**About this exercise**
Exactly reproduce the lines from the one holding "Hospitals (1570, 564)" through the final line of the listing below, with both ends included and nothing else.

______________________________

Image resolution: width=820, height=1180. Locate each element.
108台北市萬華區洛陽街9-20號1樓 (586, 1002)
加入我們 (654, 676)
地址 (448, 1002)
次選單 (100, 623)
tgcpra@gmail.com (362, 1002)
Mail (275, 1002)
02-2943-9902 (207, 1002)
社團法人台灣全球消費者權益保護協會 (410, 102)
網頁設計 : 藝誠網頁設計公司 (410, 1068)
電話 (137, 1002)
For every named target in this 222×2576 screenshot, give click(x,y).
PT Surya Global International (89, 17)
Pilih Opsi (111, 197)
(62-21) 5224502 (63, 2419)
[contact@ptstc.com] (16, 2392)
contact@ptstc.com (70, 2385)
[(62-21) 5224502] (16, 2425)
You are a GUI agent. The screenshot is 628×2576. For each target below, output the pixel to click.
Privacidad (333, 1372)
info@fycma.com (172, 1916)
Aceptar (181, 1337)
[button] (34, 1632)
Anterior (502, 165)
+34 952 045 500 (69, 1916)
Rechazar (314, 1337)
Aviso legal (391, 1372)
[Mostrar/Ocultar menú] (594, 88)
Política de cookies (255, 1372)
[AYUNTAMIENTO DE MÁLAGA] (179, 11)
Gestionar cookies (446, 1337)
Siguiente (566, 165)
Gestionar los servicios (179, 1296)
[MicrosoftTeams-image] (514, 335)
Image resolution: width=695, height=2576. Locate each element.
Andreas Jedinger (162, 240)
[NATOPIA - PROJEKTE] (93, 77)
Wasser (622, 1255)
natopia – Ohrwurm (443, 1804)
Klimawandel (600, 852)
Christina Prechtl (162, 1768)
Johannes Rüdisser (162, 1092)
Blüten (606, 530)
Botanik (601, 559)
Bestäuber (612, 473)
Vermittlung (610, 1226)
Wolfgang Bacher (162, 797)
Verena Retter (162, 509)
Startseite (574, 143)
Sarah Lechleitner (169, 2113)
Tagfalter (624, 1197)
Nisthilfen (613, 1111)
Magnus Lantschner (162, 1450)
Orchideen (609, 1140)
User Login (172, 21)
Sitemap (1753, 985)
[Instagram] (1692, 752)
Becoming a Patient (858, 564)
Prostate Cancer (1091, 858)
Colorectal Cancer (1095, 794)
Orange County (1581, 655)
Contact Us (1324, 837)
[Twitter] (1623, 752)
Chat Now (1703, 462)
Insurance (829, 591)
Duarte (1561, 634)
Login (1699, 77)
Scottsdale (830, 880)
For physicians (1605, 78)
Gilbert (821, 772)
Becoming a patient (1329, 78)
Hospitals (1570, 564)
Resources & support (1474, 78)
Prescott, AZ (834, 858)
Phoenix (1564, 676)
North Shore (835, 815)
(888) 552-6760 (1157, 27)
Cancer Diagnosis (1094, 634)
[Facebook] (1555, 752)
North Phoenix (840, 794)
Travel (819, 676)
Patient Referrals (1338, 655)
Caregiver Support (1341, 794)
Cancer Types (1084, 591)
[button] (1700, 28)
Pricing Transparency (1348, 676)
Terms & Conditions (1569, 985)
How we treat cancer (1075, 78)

______________________________

**Expected output**
Hospitals (1570, 564)
Resources & support (1474, 78)
Prescott, AZ (834, 858)
Phoenix (1564, 676)
North Shore (835, 815)
(888) 552-6760 (1157, 27)
Cancer Diagnosis (1094, 634)
[Facebook] (1555, 752)
North Phoenix (840, 794)
Travel (819, 676)
Patient Referrals (1338, 655)
Caregiver Support (1341, 794)
Cancer Types (1084, 591)
[button] (1700, 28)
Pricing Transparency (1348, 676)
Terms & Conditions (1569, 985)
How we treat cancer (1075, 78)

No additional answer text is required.